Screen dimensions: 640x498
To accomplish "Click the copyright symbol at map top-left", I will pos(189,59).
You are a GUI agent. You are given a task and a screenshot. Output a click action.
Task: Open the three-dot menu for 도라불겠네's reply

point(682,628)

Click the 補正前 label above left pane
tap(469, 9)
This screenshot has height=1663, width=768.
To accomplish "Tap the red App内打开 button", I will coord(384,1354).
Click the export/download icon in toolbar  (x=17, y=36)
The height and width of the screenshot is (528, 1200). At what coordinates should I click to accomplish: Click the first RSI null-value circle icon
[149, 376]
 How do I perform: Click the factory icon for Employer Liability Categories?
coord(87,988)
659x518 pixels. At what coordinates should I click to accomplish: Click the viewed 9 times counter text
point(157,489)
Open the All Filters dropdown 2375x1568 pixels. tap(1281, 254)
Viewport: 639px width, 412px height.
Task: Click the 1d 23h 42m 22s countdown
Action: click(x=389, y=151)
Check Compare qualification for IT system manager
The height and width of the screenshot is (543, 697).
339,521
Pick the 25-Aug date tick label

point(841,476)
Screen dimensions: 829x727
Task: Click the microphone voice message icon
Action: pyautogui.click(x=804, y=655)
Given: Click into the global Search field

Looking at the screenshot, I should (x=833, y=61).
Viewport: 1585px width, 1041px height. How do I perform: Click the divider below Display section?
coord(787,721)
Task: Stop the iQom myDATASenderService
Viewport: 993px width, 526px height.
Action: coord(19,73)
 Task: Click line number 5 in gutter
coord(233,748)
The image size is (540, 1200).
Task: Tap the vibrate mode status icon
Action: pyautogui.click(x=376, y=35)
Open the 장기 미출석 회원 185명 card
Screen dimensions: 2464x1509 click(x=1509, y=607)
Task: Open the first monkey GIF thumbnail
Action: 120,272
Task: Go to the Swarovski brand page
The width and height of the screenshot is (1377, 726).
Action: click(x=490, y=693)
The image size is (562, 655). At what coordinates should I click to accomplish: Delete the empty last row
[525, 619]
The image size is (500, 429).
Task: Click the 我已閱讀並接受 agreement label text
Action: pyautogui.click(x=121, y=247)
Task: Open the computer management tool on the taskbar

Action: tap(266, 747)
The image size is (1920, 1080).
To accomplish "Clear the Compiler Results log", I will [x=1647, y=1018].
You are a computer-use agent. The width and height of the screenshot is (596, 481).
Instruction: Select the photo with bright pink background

EXERCISE DETAILS:
Rewrite the material from the line containing "The image size is (1920, 1080)." through the end of the material, both ends included, with "Compiler Results" replaced by "Build Output" and everything else left unchanged.

EXERCISE SOLUTION:
The image size is (1920, 1080).
To accomplish "Clear the Build Output log", I will [x=1647, y=1018].
You are a computer-use agent. The width and height of the screenshot is (596, 481).
Instruction: Select the photo with bright pink background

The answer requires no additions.